Türk Süsleme Sanatı alanında Devlet Sanatçılığı unvanı bulunan Mehmet Karslı sekiz yıldır Türkiye Diyanet Vakfı’na bağlı Kadın Aile ve Gençlik Merkezi’nde (KAGEM), iki yıldır da Kültür ve Turizm Bakanlığı’nda modern ve klasik ciltçilik dersleri veriyor. Öğrencileri arasında her kesim ve her yaştan insan var. Katılmak isteyenler bu kurslara başvurabiliyorlar. Kitaplara dokunmanın güzelliğinden bahsederken, “Biliyorum, öyle bir zaman gelecek ki insanlar nerede kalmıştık diye düşünüp tekrar kitaplara yönelecekler,” diyor.
Bir ara eski Ankara üzerine de sohbete dalıyoruz. Ben hayranlıkla dinlerken o, özlemle anlatıyor: “Haftada en az iki kez ya sinemaya ya tiyatroya giderdik. Büyük Tiyatro gişesinden bilet almak için sabah erkenden sıraya girerdik. Yazlık sinemalar vardı. Sakarya ve Özen Açıkhava Sinemaları, Melek, Cebeci, Renk, İnci, Ulus sinemalarında az film izlemedik. Herkesi bilet kuyruğunda görmek mümkündü. Mesela rahmetli İsmet İnönü’yü ve eşini ilk kez Ulus Sineması’nın bilet sırasında beklediklerinde görmüştüm. Gençlik Parkı en büyük eğlence yeriydi. Zeki Müren, Gönül Yazar, Emel Sayın ve Barış Manço’yu orada izledim. Göl Gazinosu, Yazar Aile Bahçesi, Fenerbahçe Lokantası, Japon Aile Bahçesi vardı. Hacettepe ve Çubuk Barajı piknik yerleriydi. Ankara çok yeşildi, insanlar birbirlerine karşı çok nazikti. Bir de Ankara Gazozu’muz vardı. Çok mutluyduk.”
Hepimiz bu sıkıntılı günleri atlatıp sağlıklı bir şekilde sokaklarda yine özgürce dolaşacağımız zamanların hayalini kuruyoruz. Umarım insanlık olarak bu zorlu süreçten gerekli dersleri çıkarır ve doğaya daha fazla saygı duyarız. Belki şu zor günler geçtikten sonra ertelediğimiz çoğu şeyi gerçekleştirmek isteriz.
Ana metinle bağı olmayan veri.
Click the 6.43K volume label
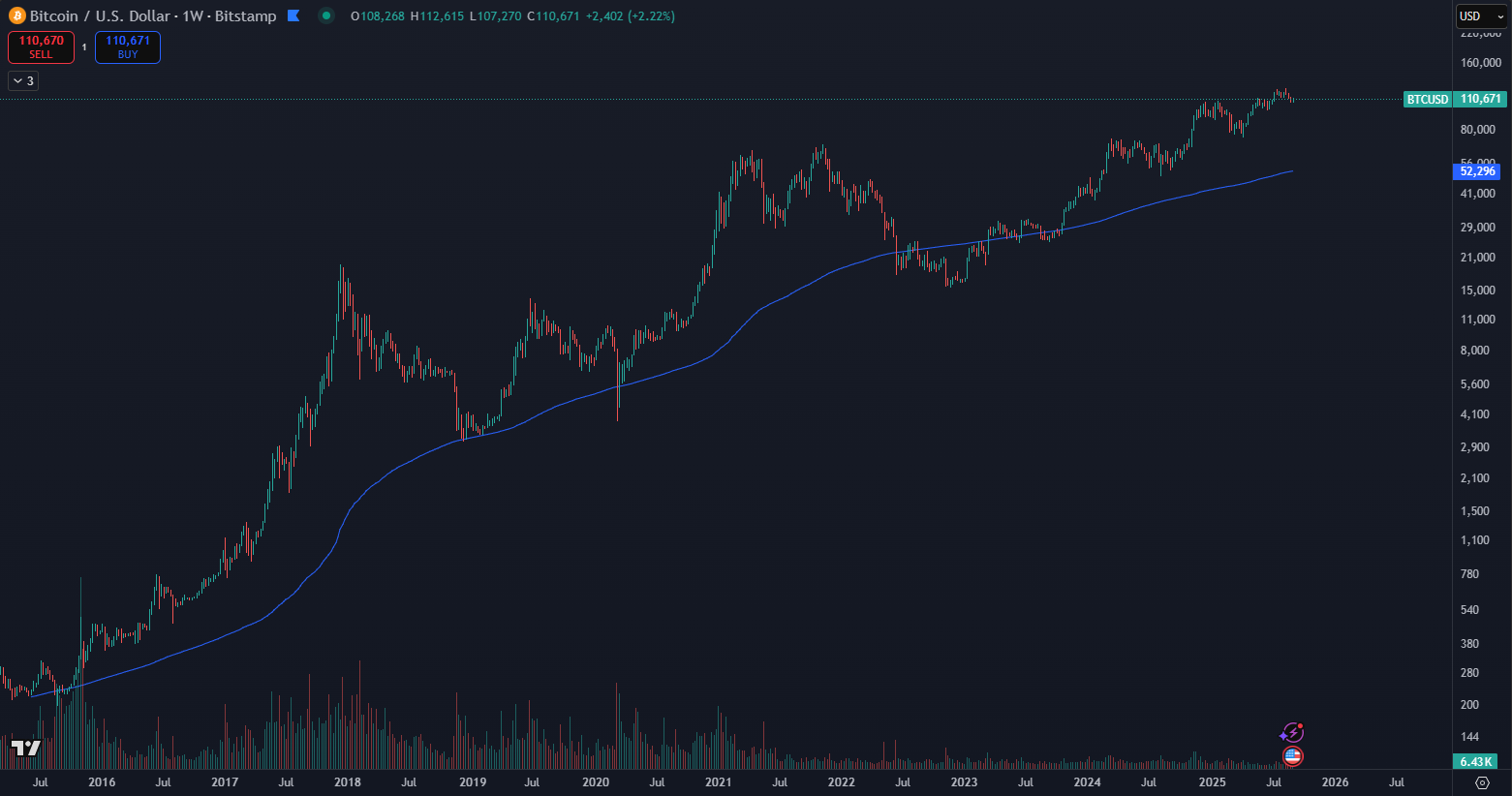The width and height of the screenshot is (1512, 796). [1476, 762]
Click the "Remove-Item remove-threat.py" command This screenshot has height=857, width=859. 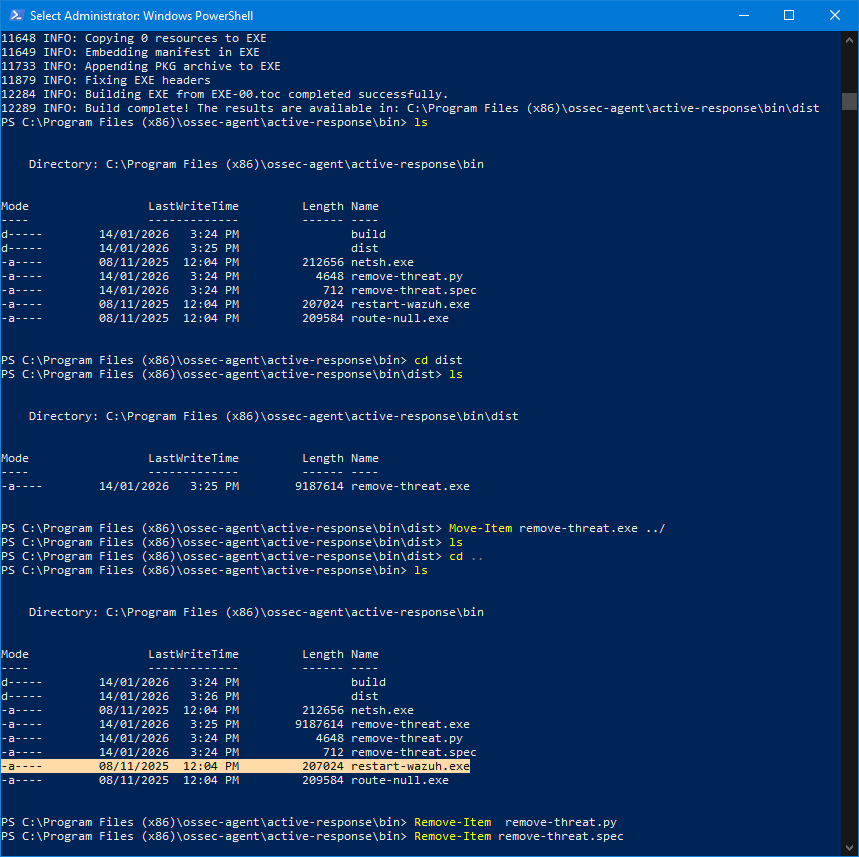[514, 822]

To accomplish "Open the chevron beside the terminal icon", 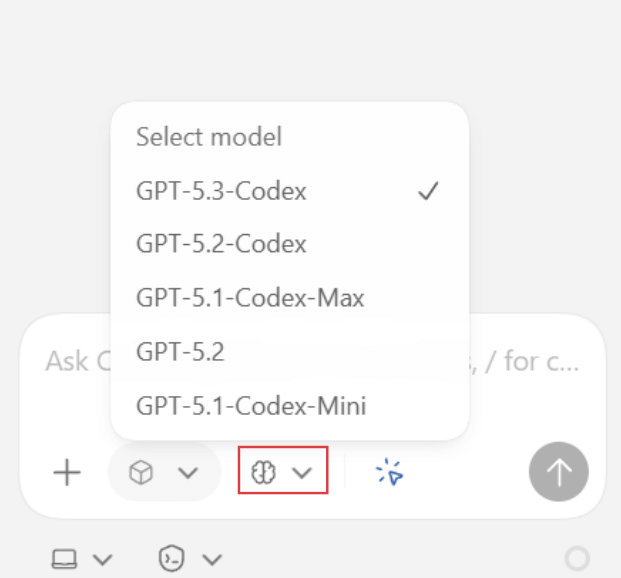I will pyautogui.click(x=211, y=558).
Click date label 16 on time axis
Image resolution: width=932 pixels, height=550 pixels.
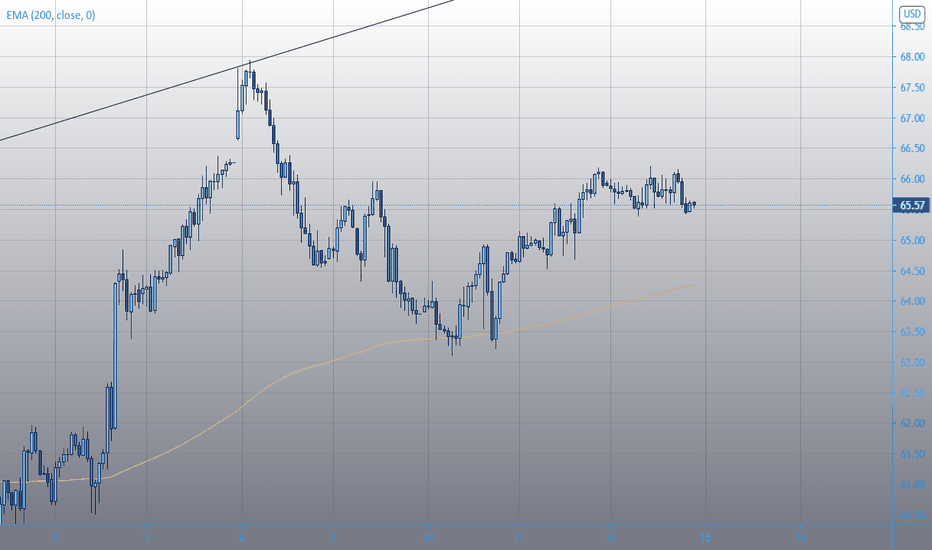tap(801, 537)
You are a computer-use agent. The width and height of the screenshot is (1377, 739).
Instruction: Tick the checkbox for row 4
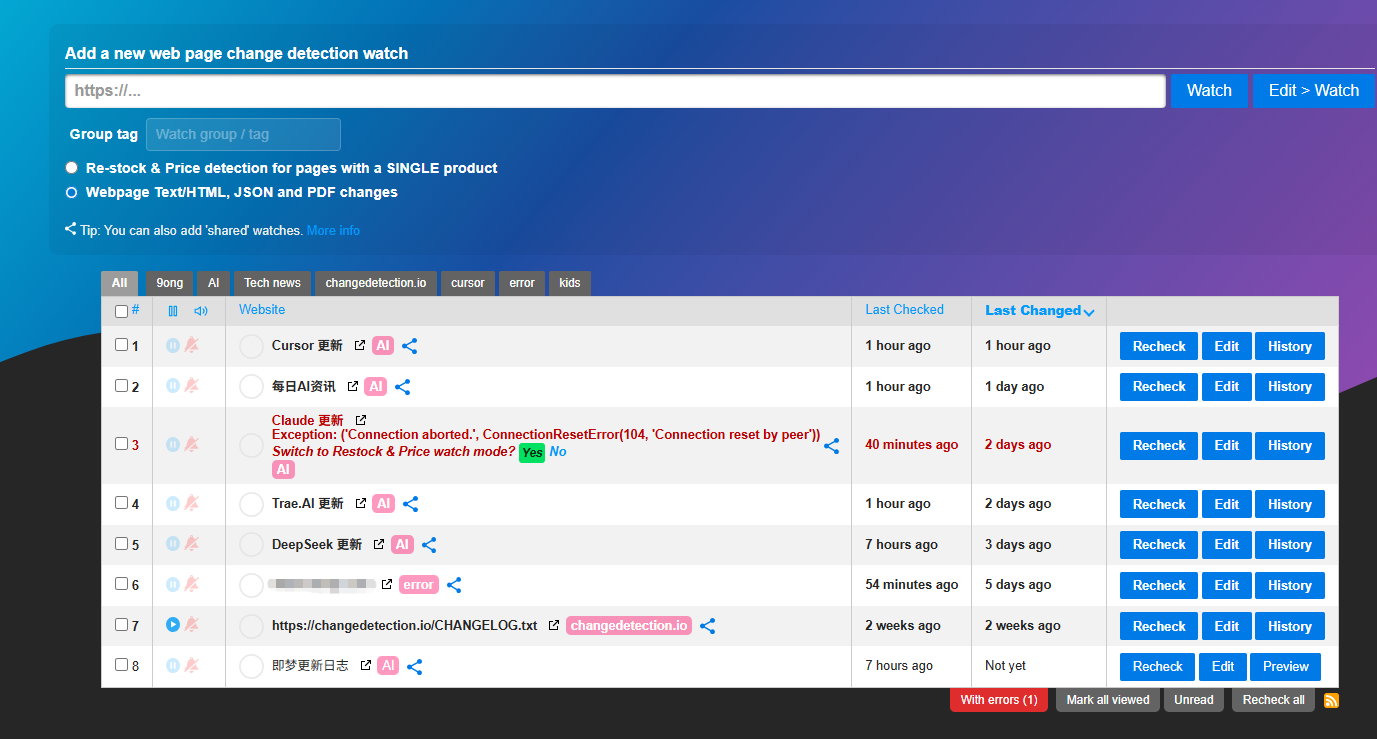pos(121,503)
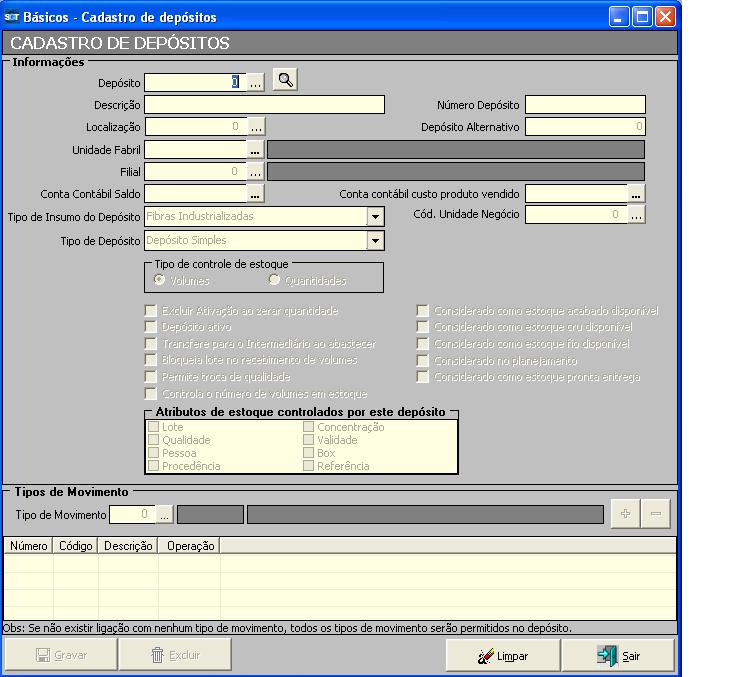This screenshot has height=677, width=756.
Task: Click the magnifier search icon beside Depósito
Action: (285, 81)
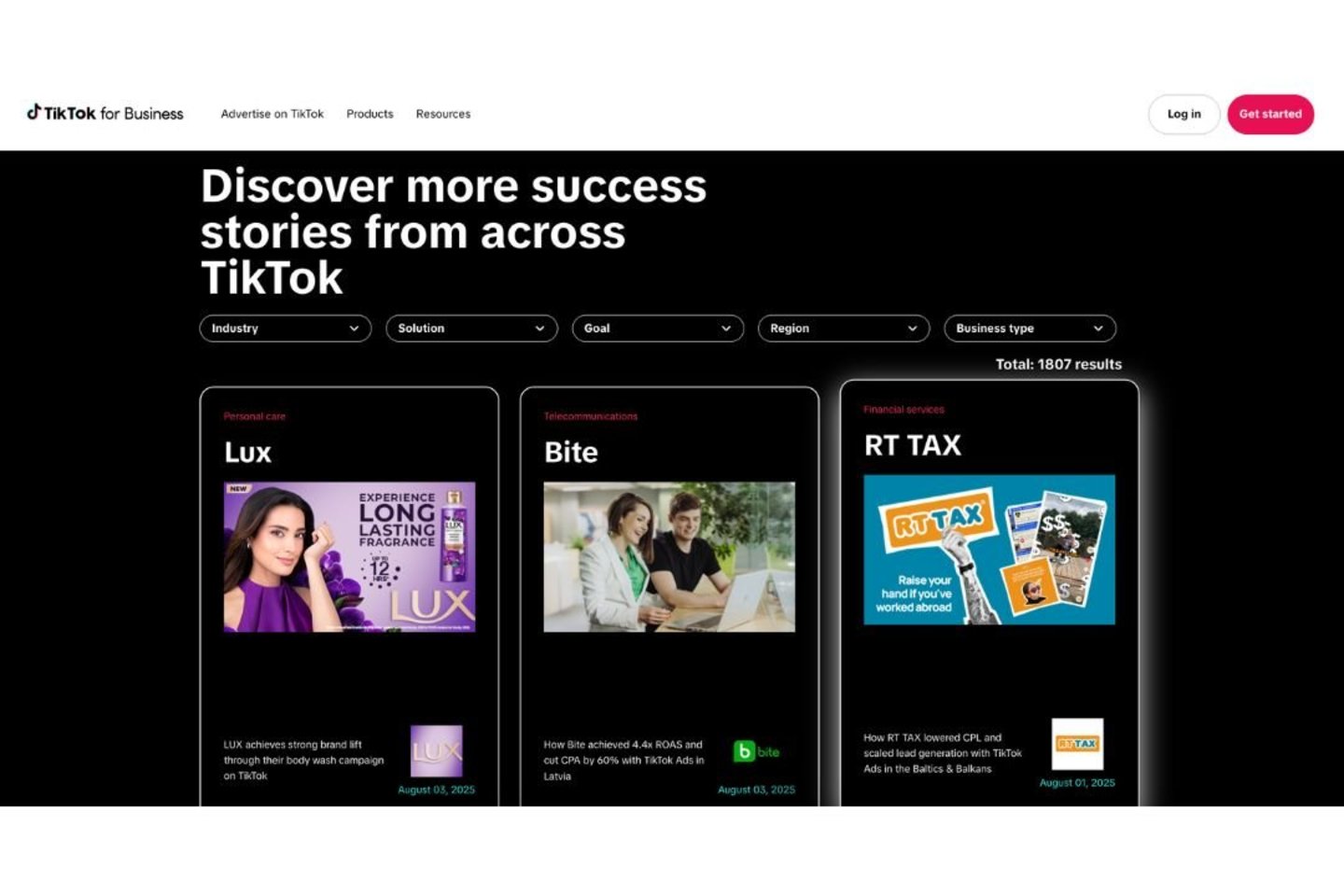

Mesela farklı sanat dallarının güzelliğine daha yakından bakmak isteyebiliriz. Kim bilir; belki de ciltçilik sanatını merak eder ve Mehmet Karslı’nın öğrencilerinden biri oluruz.
Adilhan Kitapçılar Çarşısı’na uğrarsanız hem kitaplara hem de üst kattaki atölyesinde sanatıyla meşgul olurken göreceğiniz Mehmet Karslı‘ya güzel bir selam vermeyi unutmayın.